"the same dick that brought the tempest"

I was not in top form in my first days on this cursed isle. I was, one might say, a little depressed. Had there been no one around to see me, I would have shut off the hysterical waterworks and pulled myself together, at least a bit. But there were two seagulls, and, in my maudlin fury, I will admit that I dragged it out. The fortuitous barrel that bobbed me to life was full of tapioca powder and, having been not quite watertight, was consequently full of a salty, clumpy saccharine mess that oozed out into a puddle around me. For a week, I did nothing but lie in that pudding, make mucky angels, cuddle with it, and scoop handful after handful into my mouth while weeping and occasionally trying to convince the chary birds to join me in my endless feast. Their non-response only infuriated me further, which manifested itself in a further gorging and blubbering confession to them about how much I’ve always respected seagulls because they know how to hold it together no matter what people say about them, they just don’t care and do what they got to do. On a related note, I must be history’s only castaway to have put on weight in the first days of wreckage.

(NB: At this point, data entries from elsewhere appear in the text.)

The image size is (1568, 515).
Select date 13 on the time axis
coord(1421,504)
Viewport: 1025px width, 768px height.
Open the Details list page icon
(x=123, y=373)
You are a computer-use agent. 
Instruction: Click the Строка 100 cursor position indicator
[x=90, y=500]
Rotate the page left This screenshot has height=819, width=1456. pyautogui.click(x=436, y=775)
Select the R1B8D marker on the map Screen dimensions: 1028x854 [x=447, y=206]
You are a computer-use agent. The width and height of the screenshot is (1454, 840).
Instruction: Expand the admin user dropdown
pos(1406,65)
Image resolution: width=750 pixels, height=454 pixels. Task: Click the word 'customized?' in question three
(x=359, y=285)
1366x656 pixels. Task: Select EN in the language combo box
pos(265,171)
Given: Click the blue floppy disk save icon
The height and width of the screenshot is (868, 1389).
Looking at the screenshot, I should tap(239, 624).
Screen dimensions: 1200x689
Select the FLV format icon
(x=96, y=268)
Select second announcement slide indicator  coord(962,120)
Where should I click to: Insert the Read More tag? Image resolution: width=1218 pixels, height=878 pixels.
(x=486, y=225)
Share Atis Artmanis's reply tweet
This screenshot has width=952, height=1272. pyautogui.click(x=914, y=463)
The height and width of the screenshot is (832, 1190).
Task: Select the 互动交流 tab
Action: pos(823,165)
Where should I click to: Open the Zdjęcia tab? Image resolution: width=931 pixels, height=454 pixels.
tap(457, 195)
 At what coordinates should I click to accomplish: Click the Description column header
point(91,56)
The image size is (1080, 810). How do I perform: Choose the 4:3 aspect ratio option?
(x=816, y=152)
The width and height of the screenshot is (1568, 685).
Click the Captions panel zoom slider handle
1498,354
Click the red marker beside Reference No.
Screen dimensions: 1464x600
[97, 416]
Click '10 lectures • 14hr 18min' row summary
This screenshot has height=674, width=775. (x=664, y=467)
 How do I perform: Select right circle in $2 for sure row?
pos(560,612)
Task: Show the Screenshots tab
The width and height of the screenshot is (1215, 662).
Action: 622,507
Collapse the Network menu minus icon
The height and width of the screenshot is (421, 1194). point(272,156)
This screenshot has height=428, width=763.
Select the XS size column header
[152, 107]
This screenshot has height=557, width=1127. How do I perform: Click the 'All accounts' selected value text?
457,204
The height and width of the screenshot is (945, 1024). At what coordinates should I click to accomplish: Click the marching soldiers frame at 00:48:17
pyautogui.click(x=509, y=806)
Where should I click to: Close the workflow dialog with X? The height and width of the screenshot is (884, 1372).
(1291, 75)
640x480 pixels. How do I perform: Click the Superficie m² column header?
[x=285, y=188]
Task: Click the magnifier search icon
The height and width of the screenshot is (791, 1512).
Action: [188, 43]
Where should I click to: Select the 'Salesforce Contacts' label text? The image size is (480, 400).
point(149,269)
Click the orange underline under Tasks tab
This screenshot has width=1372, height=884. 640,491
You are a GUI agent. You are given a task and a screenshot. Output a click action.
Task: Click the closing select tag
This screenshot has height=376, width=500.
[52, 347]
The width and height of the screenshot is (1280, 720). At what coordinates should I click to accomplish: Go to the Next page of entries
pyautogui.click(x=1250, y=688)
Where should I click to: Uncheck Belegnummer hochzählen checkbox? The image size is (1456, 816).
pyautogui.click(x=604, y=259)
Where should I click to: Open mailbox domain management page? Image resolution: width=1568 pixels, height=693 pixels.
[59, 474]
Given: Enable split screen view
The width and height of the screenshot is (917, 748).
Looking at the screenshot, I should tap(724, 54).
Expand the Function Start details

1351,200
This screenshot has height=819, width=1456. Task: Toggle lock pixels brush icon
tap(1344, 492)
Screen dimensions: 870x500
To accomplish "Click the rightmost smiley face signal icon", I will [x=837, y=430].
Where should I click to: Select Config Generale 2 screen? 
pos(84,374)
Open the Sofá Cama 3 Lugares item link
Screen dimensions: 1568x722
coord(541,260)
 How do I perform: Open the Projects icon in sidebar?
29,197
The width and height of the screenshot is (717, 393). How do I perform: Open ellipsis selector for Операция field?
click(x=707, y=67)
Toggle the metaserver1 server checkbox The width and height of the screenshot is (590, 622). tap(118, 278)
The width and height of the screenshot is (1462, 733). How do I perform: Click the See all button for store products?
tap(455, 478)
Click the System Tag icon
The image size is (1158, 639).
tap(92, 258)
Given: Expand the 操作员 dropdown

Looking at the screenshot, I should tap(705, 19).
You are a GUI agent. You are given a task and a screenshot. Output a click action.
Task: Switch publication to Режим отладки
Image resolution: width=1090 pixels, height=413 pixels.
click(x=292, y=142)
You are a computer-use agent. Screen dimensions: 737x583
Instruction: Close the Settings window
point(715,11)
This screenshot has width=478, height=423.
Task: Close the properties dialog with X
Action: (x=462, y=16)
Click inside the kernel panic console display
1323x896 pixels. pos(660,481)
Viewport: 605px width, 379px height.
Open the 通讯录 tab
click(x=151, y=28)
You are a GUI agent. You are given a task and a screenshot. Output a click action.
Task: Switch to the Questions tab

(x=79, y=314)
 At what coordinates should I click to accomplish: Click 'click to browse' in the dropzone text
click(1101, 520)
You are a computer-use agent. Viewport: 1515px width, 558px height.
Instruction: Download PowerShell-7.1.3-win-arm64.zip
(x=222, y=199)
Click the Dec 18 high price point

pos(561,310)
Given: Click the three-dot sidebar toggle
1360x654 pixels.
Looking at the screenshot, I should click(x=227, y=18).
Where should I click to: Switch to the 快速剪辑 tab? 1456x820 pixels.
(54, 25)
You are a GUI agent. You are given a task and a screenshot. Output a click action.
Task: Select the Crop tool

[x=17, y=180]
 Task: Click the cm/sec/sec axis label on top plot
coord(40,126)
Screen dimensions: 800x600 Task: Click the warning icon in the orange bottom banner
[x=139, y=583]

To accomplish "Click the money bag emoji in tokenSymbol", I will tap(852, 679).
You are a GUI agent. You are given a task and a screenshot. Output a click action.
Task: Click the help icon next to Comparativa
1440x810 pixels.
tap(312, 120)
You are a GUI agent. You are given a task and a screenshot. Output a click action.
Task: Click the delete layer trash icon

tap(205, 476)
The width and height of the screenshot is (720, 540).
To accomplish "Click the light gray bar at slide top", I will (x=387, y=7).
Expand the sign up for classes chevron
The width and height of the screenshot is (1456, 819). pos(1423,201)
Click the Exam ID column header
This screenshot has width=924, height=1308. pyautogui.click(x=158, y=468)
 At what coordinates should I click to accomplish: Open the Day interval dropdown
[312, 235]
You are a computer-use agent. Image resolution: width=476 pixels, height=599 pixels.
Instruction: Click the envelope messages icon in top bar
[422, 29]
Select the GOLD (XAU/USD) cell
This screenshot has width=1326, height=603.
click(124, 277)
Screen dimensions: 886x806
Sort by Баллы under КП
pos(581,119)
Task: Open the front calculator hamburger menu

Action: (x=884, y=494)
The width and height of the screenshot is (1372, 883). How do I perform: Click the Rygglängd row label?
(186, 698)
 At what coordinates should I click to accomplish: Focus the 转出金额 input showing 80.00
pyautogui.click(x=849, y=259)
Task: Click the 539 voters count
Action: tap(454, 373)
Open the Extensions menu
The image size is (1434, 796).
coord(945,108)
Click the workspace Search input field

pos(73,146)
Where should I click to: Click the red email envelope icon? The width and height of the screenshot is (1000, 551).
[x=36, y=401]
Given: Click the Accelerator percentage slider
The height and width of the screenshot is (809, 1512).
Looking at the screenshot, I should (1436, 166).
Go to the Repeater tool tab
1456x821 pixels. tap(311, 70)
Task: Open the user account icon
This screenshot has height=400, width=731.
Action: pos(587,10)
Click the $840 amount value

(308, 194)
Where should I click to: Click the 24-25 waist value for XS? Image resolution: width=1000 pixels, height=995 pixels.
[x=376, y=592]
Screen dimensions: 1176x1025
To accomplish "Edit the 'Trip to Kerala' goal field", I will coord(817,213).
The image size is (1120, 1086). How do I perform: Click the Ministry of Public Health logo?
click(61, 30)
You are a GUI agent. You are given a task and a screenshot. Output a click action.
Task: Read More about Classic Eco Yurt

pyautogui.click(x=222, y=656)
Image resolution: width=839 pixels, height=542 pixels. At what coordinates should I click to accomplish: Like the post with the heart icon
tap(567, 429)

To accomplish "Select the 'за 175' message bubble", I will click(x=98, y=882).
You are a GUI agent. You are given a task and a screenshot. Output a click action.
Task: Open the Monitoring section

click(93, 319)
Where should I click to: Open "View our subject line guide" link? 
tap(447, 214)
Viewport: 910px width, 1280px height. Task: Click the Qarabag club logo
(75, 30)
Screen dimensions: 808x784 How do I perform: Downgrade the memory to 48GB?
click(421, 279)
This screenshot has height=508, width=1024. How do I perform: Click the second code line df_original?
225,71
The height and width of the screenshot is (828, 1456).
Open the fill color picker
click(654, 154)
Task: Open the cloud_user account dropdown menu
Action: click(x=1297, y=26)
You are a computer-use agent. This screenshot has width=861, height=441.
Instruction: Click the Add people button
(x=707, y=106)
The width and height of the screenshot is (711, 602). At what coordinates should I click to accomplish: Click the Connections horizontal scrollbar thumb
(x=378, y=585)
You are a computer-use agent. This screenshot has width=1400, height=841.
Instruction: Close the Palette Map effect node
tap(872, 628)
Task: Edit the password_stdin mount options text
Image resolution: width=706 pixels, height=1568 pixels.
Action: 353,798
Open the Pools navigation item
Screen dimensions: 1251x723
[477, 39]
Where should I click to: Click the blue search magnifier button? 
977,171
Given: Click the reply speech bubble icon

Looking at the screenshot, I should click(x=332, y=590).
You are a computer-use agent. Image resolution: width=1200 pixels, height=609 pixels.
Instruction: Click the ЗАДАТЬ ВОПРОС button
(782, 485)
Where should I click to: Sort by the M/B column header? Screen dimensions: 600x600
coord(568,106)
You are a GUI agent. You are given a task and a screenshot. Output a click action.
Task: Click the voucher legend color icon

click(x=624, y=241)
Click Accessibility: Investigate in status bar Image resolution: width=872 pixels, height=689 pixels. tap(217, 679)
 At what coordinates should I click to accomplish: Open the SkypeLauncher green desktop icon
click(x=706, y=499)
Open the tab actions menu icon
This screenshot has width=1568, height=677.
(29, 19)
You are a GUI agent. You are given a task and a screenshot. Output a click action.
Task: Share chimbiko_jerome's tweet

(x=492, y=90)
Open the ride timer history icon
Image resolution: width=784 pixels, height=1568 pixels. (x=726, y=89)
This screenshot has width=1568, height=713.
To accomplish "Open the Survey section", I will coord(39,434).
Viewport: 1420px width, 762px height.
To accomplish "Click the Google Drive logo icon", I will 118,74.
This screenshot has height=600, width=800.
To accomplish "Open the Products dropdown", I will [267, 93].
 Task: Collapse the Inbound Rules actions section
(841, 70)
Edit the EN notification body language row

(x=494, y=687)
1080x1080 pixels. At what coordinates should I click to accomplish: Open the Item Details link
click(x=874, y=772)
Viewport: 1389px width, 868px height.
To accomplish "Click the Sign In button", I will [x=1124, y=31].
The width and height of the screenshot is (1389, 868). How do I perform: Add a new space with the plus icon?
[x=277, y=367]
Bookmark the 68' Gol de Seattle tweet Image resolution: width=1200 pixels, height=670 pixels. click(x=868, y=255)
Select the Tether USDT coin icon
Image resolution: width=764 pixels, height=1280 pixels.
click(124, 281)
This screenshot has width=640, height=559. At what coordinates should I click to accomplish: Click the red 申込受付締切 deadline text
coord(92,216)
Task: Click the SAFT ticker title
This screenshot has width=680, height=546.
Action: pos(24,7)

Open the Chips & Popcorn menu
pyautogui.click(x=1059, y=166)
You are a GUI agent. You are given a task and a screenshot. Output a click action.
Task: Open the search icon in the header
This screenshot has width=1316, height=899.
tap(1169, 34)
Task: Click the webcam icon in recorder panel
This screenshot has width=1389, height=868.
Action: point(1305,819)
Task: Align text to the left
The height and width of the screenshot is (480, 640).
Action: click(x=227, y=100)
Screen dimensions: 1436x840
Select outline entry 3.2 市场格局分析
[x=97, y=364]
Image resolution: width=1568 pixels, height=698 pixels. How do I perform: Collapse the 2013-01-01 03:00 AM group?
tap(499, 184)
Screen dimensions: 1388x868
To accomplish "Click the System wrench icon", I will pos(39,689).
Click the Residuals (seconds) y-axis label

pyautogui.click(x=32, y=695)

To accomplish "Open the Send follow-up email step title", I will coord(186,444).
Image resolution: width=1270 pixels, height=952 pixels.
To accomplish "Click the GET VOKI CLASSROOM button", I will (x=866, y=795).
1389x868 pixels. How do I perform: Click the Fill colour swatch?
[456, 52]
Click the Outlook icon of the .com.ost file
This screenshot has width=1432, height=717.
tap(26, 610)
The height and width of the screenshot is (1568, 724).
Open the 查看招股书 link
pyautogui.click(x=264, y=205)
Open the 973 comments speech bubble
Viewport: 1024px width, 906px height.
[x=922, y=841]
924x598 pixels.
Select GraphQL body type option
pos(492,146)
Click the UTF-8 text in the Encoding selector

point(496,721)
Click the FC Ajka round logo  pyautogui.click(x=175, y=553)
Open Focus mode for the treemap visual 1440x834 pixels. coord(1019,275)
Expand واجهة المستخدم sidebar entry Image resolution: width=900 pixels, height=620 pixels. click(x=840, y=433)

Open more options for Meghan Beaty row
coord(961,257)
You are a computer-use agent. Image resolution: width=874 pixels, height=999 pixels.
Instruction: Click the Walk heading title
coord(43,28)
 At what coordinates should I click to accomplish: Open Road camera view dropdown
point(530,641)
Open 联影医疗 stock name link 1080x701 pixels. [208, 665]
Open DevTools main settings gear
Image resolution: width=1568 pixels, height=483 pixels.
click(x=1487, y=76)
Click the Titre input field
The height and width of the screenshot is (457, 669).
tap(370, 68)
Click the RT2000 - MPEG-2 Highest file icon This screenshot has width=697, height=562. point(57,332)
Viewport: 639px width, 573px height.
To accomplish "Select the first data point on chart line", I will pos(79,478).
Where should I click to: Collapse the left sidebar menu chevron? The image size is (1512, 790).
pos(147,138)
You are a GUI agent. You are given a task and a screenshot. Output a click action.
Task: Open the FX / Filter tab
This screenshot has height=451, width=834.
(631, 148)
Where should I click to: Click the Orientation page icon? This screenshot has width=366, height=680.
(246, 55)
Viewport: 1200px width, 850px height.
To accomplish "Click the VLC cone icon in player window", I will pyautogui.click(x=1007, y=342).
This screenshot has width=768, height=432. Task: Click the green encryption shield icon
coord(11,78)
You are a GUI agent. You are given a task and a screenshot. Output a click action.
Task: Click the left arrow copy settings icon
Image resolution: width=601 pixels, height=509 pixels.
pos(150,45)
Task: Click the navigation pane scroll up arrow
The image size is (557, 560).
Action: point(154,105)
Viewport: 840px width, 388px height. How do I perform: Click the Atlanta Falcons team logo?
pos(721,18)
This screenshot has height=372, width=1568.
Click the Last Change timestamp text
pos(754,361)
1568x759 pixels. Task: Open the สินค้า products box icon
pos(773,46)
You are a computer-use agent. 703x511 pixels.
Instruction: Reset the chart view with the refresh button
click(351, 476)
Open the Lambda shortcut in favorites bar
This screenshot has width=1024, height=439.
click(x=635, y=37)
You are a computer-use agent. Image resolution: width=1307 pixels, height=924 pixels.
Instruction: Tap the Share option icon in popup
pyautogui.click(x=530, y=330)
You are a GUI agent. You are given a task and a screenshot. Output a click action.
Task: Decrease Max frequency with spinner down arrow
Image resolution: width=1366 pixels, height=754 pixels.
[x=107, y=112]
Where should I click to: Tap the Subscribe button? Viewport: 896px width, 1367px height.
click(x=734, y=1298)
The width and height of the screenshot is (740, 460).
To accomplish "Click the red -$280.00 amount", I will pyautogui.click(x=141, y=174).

Fortunately, this unitary diet produced a terrific set of stomach cramps and so, less because of any willpower and more because of my strange shame at the thought of relieving myself in front of a beaked audience, I dragged my swollen frame up from the sticky concrete beach onto which I had been deposited and turned, for the first time, to face the obscure island behind me.

This island was, to my surprise, neither desert nor rock but city. I whooped with joy as I loped, bent-double in pain, toward the first building near me, a little cafe. There was no one inside, but all the better, because I didn’t have any money and I didn’t want to have to ask to use their facilities with them knowing I wasn’t going to buy anything while hearing the horrid sounds from the bagno, or pretending that I would get a coffee after and then needing to act as if I had somehow just noticed that I had lost my wallet and letting my feigned panic function as an excuse to rush out without purchase.